Frequently Asked Questions
What colorways does the 8BitDo Ultimate 2C come in?
The wireless PC and Android version ships in Mint, Peach, Green, and Purple, plus a Black Myth: Wukong collaboration edition with themed artwork. The Switch-compatible Bluetooth version comes in Blue, Pink, and Dark Blue, and a translucent black redesign sold exclusively at Best Buy swaps in red joystick rings instead of the standard green.
Does the Ultimate 2C support Bluetooth on a Windows PC?
Officially, no. Bluetooth is reserved for Android devices, while the Windows version connects over its 2.4GHz dongle or a wired USB-C cable. PC Gamer’s testers did manage to pair it with a Windows PC over Bluetooth, but said it wouldn’t auto-configure in Steam and needed manual setup before it worked in games.
Does the Switch-compatible version have Hall Effect triggers too?

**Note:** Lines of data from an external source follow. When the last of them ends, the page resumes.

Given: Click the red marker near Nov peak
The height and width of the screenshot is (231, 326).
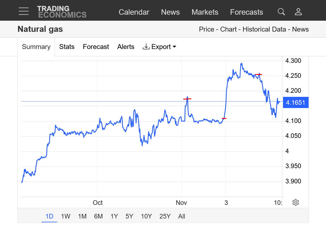Looking at the screenshot, I should pyautogui.click(x=187, y=99).
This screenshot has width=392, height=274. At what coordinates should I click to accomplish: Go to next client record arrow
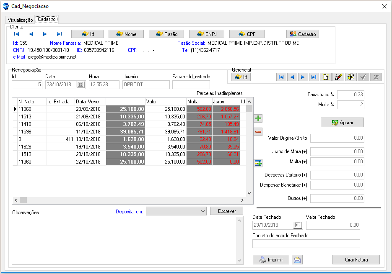point(45,34)
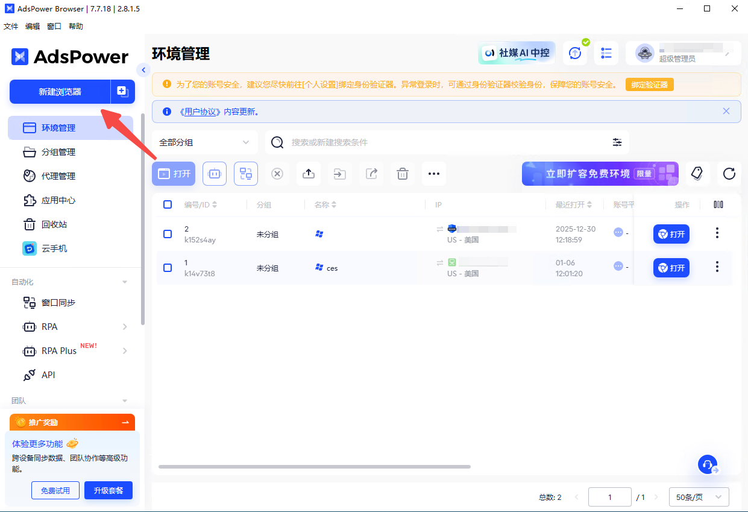Screen dimensions: 748x512
Task: Click the horizontal scrollbar below the table
Action: coord(314,467)
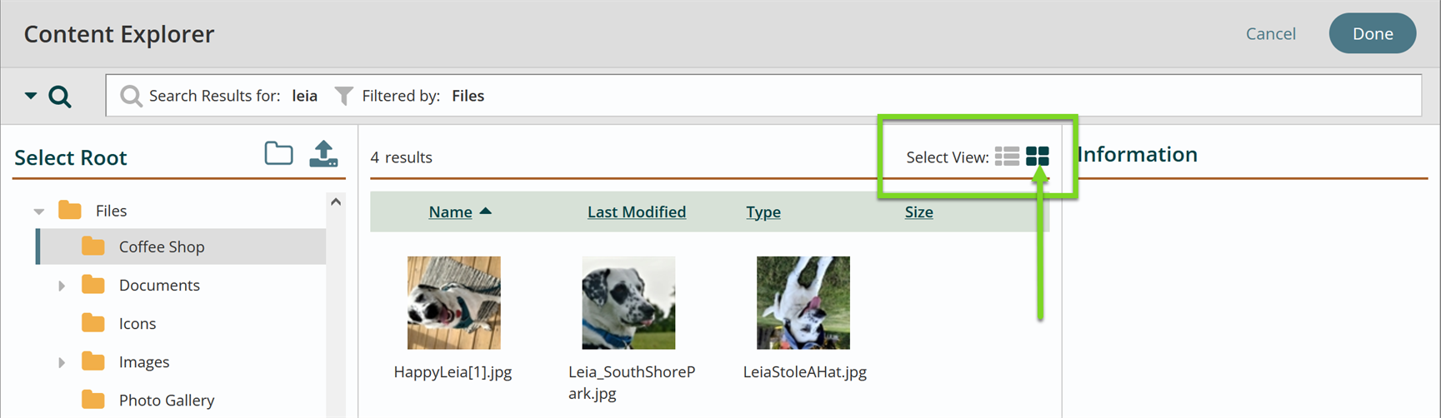Click the filter funnel icon
This screenshot has height=418, width=1441.
343,96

No. The PC wireless and wired versions use Hall Effect for both sticks and triggers, but the Switch-compatible Bluetooth model uses standard digital triggers instead, since the Switch itself doesn’t read analog trigger pulls. Both versions keep the Hall Effect joysticks.

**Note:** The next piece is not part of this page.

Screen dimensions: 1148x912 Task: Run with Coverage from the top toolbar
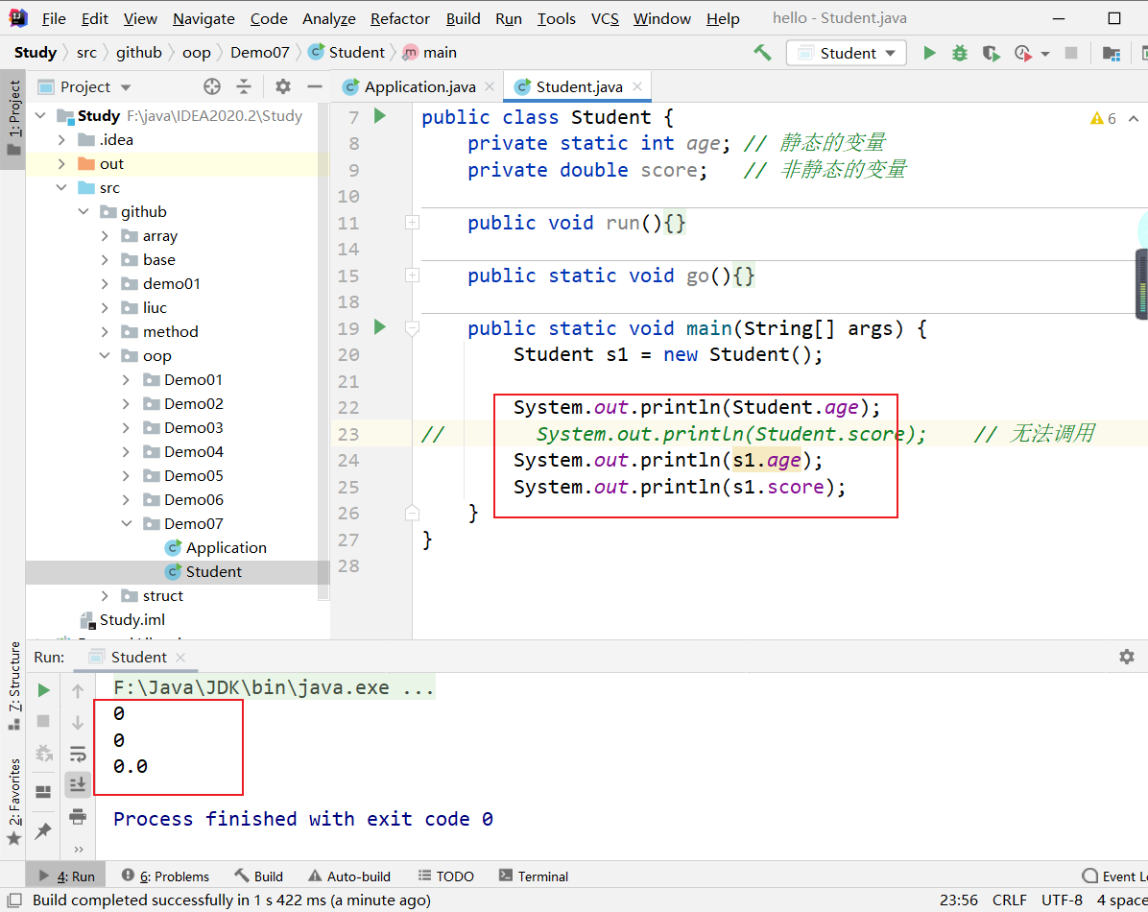[991, 53]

How does the Ultimate 2C compare to the pricier Ultimate 2?
The step-up Ultimate 2 line runs $50 to $60 and adds TMR joysticks, a charging dock, RGB lighting, and two extra back paddles on top of the shoulder buttons. The 2C skips those extras to hit its budget price but keeps the Hall Effect sticks and 1000Hz polling that matter most for avoiding drift.
How long does the battery actually last?
8BitDo rates the 480mAh battery at 19 hours over 2.4GHz wireless and 32 hours over Bluetooth, with a full recharge taking about two hours over USB-C. Independent testers report slightly lower real-world numbers, closer to 15 to 20 hours depending on how much the rumble and turbo functions get used.
Does the Ultimate 2C support motion controls or gyro aiming?
Only the Switch-compatible Bluetooth version does. It includes 6-axis motion control and can even shake awake a sleeping Switch console. The PC wireless and wired versions, built for Windows and Android, skip motion control entirely.